**Task input:**
# # # #

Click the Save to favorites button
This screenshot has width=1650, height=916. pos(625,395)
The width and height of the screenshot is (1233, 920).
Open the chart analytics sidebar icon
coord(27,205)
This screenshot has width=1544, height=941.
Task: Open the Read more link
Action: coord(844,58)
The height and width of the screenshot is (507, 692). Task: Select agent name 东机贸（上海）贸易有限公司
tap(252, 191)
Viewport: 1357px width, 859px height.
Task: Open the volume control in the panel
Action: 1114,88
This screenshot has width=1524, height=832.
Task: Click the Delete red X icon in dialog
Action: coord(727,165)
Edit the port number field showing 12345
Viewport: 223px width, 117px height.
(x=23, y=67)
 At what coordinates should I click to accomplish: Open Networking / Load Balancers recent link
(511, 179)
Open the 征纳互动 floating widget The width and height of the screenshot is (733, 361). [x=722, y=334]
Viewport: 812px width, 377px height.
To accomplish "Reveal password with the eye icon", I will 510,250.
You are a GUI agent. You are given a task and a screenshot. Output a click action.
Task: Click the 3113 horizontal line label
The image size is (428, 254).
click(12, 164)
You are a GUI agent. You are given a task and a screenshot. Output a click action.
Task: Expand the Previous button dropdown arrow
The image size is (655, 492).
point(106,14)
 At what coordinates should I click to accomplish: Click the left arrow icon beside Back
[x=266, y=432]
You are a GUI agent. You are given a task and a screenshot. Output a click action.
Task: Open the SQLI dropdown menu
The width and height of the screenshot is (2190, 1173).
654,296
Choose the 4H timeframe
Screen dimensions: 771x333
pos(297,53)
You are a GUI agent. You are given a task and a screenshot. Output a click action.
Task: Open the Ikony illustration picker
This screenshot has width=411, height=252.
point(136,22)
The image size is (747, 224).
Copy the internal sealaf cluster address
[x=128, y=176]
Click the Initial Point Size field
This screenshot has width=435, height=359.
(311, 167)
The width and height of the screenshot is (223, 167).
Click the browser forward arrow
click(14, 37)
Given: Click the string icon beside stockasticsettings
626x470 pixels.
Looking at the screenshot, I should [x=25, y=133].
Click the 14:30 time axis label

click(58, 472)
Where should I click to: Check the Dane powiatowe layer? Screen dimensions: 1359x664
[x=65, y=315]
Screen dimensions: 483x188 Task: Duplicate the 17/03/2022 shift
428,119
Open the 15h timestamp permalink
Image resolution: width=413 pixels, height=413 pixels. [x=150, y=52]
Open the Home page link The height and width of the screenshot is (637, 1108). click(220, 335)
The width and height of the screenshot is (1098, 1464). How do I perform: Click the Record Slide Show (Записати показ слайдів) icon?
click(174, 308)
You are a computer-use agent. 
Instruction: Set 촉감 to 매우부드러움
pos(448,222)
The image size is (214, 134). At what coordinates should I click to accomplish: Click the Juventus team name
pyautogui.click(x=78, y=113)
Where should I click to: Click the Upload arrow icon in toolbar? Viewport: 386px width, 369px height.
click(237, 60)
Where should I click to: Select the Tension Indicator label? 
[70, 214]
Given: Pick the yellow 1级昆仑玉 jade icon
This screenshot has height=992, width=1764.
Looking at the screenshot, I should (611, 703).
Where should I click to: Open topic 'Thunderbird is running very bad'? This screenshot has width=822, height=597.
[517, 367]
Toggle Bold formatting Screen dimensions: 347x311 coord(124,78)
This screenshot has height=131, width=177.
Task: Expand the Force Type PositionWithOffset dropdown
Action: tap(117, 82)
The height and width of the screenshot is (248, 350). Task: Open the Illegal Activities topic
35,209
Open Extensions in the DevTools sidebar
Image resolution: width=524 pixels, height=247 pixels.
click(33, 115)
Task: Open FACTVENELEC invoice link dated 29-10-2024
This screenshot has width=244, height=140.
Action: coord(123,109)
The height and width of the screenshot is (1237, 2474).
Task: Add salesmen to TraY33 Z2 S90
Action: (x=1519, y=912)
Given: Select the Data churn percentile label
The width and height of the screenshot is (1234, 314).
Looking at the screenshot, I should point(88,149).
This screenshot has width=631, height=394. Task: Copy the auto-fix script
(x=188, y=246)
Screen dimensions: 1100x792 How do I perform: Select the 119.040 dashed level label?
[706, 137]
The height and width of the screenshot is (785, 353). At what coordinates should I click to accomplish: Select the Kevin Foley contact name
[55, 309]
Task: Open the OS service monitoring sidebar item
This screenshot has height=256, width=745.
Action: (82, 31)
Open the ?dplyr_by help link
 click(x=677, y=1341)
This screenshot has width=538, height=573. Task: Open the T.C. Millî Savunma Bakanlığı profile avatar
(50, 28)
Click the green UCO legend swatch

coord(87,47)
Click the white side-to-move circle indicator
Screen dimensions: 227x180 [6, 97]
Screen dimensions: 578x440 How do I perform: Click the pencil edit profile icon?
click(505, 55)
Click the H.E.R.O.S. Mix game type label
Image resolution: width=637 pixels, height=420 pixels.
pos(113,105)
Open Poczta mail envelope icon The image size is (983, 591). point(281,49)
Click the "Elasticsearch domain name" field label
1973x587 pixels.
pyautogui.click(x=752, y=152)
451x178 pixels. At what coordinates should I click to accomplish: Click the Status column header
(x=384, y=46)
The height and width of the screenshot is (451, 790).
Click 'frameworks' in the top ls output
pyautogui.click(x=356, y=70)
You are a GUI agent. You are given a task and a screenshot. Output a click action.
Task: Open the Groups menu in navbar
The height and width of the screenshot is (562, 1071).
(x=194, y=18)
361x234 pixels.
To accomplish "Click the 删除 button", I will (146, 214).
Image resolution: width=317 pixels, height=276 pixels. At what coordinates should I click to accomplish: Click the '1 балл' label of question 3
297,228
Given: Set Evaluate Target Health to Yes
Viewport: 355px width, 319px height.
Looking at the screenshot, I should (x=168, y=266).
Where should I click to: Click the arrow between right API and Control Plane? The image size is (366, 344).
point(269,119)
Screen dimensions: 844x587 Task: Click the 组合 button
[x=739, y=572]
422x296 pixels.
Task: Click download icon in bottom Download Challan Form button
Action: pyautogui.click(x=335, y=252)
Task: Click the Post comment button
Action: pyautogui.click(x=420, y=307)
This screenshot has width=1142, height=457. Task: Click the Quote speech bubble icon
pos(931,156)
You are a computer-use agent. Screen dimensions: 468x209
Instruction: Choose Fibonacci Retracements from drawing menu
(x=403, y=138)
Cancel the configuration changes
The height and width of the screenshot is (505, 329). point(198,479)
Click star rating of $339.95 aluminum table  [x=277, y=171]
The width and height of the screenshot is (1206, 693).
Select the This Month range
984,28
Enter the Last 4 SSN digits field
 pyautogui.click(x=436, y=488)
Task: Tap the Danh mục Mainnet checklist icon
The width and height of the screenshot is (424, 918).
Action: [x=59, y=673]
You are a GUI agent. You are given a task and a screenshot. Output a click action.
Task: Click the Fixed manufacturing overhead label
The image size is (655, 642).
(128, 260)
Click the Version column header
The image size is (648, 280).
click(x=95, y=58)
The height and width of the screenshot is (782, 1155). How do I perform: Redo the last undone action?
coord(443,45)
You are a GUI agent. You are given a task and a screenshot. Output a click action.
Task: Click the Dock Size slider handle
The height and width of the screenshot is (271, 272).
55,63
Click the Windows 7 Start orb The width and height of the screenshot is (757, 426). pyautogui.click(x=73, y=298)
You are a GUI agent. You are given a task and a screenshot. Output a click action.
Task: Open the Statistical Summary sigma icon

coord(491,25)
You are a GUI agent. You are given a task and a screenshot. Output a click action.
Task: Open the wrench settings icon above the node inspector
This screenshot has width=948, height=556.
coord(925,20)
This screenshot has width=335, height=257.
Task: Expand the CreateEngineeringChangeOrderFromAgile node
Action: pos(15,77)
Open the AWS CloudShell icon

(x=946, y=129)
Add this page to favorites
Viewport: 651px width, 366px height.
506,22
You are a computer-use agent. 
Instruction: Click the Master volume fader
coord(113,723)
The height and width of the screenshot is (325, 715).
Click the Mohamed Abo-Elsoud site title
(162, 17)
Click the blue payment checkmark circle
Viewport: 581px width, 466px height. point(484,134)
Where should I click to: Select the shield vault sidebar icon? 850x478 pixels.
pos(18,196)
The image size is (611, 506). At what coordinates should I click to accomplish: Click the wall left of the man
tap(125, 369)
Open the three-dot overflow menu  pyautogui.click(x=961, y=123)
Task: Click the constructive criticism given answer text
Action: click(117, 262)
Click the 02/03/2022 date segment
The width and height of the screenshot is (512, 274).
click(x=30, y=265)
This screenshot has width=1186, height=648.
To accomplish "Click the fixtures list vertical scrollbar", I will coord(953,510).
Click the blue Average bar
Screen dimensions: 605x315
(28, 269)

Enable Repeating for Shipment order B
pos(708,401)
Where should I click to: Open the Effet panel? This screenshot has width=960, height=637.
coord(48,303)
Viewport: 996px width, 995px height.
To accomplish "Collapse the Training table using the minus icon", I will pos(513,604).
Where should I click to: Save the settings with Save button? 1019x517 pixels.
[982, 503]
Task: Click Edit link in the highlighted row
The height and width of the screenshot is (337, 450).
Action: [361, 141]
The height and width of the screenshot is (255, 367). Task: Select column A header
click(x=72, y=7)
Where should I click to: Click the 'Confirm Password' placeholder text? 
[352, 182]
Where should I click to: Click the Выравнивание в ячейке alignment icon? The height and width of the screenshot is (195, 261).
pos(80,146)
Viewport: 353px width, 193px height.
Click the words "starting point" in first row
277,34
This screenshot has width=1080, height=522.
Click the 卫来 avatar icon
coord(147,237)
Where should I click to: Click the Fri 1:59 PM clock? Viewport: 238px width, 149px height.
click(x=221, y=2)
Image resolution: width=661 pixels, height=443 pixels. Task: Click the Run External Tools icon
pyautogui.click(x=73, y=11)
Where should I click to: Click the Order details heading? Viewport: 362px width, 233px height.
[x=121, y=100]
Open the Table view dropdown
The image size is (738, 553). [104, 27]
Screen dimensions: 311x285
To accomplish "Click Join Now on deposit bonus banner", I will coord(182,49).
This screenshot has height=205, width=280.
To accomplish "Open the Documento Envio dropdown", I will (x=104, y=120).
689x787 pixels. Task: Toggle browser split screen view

# # # #

**Work required:**
Above are the records; copy exactly the lines from the line with "This screenshot has width=435, height=359." through the line with "Task: Open FACTVENELEC", both included.

**Written solution:**
This screenshot has width=435, height=359.
(311, 167)
The width and height of the screenshot is (223, 167).
Click the browser forward arrow
click(14, 37)
Given: Click the string icon beside stockasticsettings
626x470 pixels.
Looking at the screenshot, I should [x=25, y=133].
Click the 14:30 time axis label

click(58, 472)
Where should I click to: Check the Dane powiatowe layer? Screen dimensions: 1359x664
[x=65, y=315]
Screen dimensions: 483x188 Task: Duplicate the 17/03/2022 shift
428,119
Open the 15h timestamp permalink
Image resolution: width=413 pixels, height=413 pixels. [x=150, y=52]
Open the Home page link The height and width of the screenshot is (637, 1108). click(220, 335)
The width and height of the screenshot is (1098, 1464). How do I perform: Click the Record Slide Show (Записати показ слайдів) icon?
click(174, 308)
You are a computer-use agent. 
Instruction: Set 촉감 to 매우부드러움
pos(448,222)
The image size is (214, 134). At what coordinates should I click to accomplish: Click the Juventus team name
pyautogui.click(x=78, y=113)
Where should I click to: Click the Upload arrow icon in toolbar? Viewport: 386px width, 369px height.
click(237, 60)
Where should I click to: Select the Tension Indicator label? 
[70, 214]
Given: Pick the yellow 1级昆仑玉 jade icon
This screenshot has height=992, width=1764.
Looking at the screenshot, I should (611, 703).
Where should I click to: Open topic 'Thunderbird is running very bad'? This screenshot has width=822, height=597.
[517, 367]
Toggle Bold formatting Screen dimensions: 347x311 coord(124,78)
This screenshot has height=131, width=177.
Task: Expand the Force Type PositionWithOffset dropdown
Action: tap(117, 82)
The height and width of the screenshot is (248, 350). Task: Open the Illegal Activities topic
35,209
Open Extensions in the DevTools sidebar
Image resolution: width=524 pixels, height=247 pixels.
click(33, 115)
Task: Open FACTVENELEC invoice link dated 29-10-2024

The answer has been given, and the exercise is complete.